Native American sites or villages can be found if you have a trained eye and can spot rock on the surface of the ground that shows a pattern of a straight line, and perhaps a corner and a scattering of pottery shards. (Take nothing.) As hikers, we have found large villages and small field houses that I call honeymoon havens. Recently, we came across two large villages and even the source of their rock material. As a defensive measure, many Native Americans in this area built their homes atop hills.
Metates are very interesting finds. You find them on rocks and see them in stream beds. (Bedrock Metates.) Native Americans used them to grind corn and nuts. A large concentration of them on stream beds means a major food processing area and a sign that there is a large village nearby. Our hiking group found a large site recently east of Payson. There is another site north of Payson that could be a problem for any new water line the town of Payson may want to build.
Then, there is the scenery.
Looking to the south from Milk Ranch Point toward Payson is an eyeful.
Hike down off the Rim into Fossil Creek Canyon and have lunch in the woods, watching the springs pour forth thousands of gallons of water.
Climb to the top of Table Top Ridge, located east of milepost 245 north on Highway 87, and you'll overlook miles of sedimentary landscape and view the Beeline as it winds north and south.
Let us not forget the flowers.
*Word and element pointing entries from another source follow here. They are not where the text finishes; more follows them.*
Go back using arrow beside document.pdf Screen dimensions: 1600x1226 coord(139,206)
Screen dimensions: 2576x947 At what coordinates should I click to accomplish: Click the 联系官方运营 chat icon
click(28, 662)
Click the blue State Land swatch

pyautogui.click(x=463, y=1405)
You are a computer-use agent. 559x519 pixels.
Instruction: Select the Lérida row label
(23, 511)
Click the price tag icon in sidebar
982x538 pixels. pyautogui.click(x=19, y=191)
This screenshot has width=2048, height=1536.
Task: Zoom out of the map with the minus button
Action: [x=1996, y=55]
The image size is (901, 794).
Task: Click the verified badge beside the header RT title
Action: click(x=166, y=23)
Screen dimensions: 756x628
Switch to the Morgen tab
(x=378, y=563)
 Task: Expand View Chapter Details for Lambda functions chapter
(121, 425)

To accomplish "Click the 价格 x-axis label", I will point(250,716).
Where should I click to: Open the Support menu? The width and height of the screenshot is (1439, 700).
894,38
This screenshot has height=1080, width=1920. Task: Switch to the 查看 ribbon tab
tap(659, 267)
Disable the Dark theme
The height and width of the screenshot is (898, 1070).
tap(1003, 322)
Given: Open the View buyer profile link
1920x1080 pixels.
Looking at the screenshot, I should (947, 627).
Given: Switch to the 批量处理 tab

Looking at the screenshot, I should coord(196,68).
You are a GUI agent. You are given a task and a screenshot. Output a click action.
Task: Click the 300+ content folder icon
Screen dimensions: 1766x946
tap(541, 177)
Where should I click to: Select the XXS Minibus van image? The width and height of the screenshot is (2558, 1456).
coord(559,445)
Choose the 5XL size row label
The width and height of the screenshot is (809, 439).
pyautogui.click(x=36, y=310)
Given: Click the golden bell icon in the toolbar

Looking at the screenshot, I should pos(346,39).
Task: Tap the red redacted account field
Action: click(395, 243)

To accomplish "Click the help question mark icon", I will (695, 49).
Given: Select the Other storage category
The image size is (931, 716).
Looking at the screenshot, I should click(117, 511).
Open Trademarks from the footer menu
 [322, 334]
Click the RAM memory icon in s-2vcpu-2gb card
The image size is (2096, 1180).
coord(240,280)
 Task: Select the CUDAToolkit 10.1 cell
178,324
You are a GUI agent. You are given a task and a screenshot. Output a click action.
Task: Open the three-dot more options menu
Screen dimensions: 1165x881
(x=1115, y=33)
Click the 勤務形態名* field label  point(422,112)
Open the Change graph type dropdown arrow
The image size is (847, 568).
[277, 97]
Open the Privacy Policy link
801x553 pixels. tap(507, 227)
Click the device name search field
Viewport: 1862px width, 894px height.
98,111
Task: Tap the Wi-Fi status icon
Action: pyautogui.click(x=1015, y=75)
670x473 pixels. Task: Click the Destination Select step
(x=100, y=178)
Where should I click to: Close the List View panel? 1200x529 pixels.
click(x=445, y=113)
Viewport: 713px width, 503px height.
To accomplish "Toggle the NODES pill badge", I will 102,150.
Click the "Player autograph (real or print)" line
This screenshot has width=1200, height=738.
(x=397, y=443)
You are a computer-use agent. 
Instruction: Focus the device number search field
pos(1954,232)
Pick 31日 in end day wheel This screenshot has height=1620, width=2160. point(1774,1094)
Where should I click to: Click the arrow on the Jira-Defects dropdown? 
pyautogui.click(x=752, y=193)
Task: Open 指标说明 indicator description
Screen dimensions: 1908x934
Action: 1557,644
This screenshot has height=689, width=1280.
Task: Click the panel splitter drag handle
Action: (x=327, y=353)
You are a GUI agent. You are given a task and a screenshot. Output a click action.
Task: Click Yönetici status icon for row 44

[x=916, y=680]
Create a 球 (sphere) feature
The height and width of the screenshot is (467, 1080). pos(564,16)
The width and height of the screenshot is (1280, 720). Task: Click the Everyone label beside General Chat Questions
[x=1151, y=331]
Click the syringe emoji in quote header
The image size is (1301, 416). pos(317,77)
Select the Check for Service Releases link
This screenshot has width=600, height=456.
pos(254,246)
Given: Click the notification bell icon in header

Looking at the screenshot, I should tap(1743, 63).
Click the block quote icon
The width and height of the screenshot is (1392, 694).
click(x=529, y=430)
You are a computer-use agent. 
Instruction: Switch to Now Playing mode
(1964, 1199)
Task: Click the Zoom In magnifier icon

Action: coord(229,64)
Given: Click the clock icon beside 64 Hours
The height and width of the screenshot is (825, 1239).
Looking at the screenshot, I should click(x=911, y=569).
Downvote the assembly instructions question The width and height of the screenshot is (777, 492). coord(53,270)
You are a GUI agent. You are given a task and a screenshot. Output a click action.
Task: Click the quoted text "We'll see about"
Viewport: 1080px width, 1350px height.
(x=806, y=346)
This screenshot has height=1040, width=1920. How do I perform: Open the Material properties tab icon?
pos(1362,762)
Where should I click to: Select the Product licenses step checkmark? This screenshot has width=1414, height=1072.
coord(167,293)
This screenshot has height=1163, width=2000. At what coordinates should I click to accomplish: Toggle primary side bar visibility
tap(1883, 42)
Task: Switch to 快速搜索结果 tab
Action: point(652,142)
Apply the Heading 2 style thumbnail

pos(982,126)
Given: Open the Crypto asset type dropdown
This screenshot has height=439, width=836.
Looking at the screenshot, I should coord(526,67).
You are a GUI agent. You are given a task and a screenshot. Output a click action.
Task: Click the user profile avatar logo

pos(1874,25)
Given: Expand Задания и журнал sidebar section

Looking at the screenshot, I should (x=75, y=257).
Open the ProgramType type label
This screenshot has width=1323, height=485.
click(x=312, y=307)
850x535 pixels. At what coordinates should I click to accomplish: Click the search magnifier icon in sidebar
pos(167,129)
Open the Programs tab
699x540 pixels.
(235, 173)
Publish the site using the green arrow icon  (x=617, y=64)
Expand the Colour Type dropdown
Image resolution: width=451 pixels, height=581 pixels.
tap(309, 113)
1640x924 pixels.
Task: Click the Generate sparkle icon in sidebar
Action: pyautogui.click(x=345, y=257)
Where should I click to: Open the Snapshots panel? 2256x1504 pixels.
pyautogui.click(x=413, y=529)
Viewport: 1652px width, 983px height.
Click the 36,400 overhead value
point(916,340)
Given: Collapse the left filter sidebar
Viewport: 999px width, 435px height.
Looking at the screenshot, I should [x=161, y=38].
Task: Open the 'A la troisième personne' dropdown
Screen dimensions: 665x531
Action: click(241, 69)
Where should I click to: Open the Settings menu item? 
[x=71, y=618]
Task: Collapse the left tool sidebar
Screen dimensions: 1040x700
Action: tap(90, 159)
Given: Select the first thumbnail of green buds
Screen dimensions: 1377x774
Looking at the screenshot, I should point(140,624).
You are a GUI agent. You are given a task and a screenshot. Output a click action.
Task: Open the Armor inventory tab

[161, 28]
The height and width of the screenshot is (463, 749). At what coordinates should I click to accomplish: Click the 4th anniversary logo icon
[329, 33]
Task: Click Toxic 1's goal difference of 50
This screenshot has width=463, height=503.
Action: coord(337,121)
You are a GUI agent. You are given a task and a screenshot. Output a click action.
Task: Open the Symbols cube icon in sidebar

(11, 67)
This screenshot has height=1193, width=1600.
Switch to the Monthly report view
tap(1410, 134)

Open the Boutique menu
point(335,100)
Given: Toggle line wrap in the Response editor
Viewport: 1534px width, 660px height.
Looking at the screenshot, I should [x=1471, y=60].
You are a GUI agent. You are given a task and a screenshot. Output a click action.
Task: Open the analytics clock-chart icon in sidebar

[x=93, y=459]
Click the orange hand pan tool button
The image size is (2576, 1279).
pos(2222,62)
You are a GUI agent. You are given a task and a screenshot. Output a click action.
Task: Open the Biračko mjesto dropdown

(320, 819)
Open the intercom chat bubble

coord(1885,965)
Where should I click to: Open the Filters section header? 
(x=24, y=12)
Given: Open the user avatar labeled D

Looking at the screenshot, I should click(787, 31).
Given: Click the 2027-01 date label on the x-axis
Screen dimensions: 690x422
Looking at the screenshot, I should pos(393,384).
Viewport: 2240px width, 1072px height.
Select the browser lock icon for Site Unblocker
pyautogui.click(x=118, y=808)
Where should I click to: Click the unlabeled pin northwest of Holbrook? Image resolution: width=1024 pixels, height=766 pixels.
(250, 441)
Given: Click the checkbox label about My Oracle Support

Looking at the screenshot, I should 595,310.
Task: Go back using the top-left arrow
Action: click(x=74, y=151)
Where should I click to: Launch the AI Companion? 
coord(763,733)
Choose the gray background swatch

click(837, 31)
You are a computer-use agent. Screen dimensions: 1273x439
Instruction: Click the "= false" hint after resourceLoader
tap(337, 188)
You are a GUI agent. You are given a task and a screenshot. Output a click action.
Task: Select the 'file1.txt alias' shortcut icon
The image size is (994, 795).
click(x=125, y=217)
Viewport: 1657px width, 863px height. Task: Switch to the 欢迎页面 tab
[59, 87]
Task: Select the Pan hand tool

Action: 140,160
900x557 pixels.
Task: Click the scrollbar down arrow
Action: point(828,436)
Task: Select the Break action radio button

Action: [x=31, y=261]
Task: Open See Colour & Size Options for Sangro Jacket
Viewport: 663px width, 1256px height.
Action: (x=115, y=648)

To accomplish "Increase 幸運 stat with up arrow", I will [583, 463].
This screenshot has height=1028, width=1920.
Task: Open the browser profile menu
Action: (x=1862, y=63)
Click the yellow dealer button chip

A favorite hike this time of year is the Ballentine Trail located off the Beeline south of Sunflower. There is a large concentration of flowers on the southern route of this trail. A couple of interesting plants are the Chia and the Rock Echeveria. This is a very rocky trail.
Don't forget: when you find that "Rocky Trail Ahead" ... keep your head down.
(Editor's note: The writer does not reveal the locations of Native American sites.)